From Walcott, startling imagery; The Fortunate Traveller, by Derek Walcott. New York: Farrar, Straus, Giroux Inc. 99 pp. $11.95.

The clarity of Derek Walcott's imagery in this, his latest, volume of poems is often startling and impressive. These are the poems of a wanderer. They read like an autobiography; sometimes happy, sometimes sad.

In ''The Fortunate Traveller'' Walcott begins his travels in the Eastern United States, returns to his home in Trinidad, and then moves on to Wales and England. In each landscape he journeys from elation, to restless yearnings, to alienation.

Walcott captures the heartland of America, offering images that crystallize the commonplace. In ''Upstate'' he writes about a bus trip through the Catskills , ''where people live/ with the highway's flat certainty.'' He defines the American muse by combining Walker Evans's famous portrait of a tenant farmer's gaunt wife with the silent, stern strength of another rural woman.

A cosmopolitan, the poet strolls through Manhattan in ''Piano Practice.'' The poem closes with the distant sound of a street musician playing steel drums, ''the scales skittering like minnows across the sea.'' The poem closes with a strong image of the Caribbean -- integrating an island instrument with an island scene.

''North and South'' closes the first section of the book. In Virginia, Walcott writes, ''The ghosts of white-robed horsemen float through the trees,/ the galloping abhorrence of my race.'' The poet is an alien in this land.

The prodigal returns to Trinidad. In ''Map of the New World'' Walcott exposes the forces that shaped his world -- the heritage and promise he sometimes feels for the Caribbean, his education in classical literature, and his craving for other places.

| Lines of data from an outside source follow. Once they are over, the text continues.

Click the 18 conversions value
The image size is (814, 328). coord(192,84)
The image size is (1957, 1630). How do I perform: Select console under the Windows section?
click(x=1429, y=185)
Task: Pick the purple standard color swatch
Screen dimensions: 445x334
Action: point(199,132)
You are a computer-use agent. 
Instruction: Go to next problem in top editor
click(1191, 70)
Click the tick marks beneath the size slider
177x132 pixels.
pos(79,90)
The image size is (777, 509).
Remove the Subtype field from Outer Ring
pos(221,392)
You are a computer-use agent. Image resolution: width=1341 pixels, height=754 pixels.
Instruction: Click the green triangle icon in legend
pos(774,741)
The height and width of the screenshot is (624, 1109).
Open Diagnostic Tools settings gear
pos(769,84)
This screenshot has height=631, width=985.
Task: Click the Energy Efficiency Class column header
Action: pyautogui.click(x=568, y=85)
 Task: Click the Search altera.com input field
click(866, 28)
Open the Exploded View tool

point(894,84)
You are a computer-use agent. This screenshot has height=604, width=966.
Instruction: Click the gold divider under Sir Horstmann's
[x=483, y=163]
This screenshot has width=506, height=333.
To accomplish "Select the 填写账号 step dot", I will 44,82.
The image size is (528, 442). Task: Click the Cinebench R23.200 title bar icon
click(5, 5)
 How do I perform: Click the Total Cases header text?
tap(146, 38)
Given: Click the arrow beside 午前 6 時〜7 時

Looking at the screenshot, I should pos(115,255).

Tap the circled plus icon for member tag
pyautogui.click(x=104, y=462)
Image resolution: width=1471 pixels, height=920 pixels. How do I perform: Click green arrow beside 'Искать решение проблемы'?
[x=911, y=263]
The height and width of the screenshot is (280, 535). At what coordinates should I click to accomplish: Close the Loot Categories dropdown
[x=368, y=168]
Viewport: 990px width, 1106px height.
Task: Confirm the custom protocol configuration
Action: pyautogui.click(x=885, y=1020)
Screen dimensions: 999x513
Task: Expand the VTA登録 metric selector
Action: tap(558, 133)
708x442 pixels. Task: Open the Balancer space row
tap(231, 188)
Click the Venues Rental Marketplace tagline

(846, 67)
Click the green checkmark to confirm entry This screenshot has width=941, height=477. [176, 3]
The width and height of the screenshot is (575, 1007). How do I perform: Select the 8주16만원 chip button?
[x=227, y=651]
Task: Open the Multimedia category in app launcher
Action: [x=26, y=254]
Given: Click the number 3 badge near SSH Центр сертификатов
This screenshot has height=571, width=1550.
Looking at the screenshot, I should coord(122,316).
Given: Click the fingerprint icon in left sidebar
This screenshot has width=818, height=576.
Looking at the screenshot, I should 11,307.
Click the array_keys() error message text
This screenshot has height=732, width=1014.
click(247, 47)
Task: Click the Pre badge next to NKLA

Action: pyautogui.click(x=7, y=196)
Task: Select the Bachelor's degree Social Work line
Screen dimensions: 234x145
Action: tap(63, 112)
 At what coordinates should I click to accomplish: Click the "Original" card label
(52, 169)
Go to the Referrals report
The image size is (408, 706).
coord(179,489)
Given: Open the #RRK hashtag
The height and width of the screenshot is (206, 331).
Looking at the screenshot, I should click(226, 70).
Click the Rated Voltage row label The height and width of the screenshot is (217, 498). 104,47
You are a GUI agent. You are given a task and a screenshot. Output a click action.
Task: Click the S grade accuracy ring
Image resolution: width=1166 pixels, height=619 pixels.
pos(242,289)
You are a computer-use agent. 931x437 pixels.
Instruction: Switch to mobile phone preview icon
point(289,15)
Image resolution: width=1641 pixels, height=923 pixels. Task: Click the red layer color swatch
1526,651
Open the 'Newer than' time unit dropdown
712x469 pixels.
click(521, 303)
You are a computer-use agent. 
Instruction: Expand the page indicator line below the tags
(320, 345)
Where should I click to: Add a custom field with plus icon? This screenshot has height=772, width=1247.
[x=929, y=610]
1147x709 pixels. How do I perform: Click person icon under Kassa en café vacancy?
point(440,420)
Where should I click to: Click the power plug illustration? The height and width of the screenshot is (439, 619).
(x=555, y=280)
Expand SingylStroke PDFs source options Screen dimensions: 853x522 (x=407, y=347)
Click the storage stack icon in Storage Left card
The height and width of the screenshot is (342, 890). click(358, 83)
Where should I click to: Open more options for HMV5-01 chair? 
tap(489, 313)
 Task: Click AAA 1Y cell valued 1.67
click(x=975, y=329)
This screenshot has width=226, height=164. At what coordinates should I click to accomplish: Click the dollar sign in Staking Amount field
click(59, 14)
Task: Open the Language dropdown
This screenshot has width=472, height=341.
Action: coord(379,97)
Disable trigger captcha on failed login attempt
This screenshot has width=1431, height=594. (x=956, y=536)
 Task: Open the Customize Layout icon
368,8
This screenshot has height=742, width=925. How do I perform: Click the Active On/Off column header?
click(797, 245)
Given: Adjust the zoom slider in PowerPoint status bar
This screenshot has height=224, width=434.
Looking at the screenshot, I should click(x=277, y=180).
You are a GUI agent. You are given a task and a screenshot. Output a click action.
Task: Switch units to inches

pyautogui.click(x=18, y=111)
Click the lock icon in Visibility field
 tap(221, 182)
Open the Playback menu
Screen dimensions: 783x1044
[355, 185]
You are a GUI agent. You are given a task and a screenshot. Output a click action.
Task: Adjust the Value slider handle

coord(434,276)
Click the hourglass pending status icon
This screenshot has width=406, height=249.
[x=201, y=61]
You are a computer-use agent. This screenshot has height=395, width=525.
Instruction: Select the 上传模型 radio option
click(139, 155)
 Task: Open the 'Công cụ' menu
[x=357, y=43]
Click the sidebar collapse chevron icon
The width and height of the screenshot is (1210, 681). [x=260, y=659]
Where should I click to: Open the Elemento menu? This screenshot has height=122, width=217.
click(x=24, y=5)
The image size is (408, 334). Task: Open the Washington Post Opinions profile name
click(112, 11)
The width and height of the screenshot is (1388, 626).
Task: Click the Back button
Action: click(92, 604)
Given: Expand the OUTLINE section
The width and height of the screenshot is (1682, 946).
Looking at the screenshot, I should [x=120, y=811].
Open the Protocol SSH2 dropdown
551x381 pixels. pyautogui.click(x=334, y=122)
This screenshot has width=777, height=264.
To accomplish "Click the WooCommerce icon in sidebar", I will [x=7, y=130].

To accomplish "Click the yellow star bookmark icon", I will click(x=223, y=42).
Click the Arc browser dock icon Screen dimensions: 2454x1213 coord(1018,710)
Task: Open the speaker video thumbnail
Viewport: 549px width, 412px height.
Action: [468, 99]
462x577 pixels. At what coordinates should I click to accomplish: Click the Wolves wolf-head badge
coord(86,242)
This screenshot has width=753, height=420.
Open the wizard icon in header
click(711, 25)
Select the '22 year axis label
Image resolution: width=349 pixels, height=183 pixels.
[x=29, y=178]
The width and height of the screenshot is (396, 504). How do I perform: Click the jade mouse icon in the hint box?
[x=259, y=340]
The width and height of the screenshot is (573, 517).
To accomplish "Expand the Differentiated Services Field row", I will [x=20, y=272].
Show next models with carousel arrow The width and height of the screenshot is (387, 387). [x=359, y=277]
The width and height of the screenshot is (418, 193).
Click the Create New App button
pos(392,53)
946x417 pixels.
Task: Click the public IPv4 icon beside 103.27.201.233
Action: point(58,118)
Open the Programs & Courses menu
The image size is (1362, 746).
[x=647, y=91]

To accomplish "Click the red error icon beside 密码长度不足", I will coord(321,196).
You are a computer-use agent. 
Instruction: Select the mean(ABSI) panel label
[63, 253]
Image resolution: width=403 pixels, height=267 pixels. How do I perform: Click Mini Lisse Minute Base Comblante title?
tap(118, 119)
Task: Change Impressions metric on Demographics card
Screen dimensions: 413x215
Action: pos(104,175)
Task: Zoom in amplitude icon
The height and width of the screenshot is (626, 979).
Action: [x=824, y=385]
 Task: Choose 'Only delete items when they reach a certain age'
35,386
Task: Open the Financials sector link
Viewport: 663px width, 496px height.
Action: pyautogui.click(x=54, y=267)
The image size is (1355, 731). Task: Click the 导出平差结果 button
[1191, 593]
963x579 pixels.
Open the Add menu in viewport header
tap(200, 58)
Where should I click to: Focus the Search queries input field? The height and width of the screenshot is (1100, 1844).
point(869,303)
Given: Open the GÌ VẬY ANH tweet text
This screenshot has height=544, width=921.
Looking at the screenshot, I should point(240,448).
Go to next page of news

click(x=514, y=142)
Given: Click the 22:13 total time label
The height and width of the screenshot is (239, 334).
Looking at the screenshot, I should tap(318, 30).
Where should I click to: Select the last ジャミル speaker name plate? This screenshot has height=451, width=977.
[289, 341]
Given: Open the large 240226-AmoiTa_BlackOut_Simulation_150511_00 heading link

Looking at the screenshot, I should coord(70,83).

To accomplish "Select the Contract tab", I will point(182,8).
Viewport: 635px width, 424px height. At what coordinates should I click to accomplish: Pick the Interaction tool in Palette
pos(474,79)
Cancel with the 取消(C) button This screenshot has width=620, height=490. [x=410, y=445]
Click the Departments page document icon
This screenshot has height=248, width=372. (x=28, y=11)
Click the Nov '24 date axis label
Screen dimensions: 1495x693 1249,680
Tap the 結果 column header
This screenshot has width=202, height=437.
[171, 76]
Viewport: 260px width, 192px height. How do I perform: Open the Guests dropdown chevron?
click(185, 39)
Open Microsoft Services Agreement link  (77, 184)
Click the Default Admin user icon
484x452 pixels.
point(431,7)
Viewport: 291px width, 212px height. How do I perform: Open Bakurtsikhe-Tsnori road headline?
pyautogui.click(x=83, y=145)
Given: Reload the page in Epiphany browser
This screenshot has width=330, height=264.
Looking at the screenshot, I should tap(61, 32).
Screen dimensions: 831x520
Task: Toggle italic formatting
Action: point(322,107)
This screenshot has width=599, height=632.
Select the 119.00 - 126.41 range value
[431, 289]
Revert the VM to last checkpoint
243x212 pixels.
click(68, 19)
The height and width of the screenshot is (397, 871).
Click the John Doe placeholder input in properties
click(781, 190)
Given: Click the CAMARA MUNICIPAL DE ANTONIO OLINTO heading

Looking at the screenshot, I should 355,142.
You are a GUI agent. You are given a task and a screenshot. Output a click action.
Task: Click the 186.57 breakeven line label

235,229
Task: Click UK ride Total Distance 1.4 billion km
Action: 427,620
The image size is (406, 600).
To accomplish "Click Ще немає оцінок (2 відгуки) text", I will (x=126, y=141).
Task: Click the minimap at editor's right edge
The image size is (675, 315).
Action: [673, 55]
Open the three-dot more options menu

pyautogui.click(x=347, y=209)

Walcott writes several of the poems that immediately follow ''Map of the New World'' as a Caribbean bard. ''Hurucan'' testifies to the majesty and havoc of the islands' seasonal hurricanes with a primitive awe. ''Port of Spain'' portrays the city so clearly and with so much affection that it carries you there, ''where mournful tailors peer over old machines/ stitching June and July together seamlessly,/ and one waits for lightning as the armed sentry/ hopes in boredom for the crack of the rifle.''

It is worth being excited about this volume of poetry. Yet, as it moves to its conclusion, Walcott's circumstances and mood become increasingly bleak. His child is stillborn. He is divorced. The poetry suffers; images become less distinct. The protagonist of the title poem, a long one near the end of the book , is a bitter character whose movements are hard to follow.

One hopes that Walcott quickly moves beyond his hardships and finds a new muse.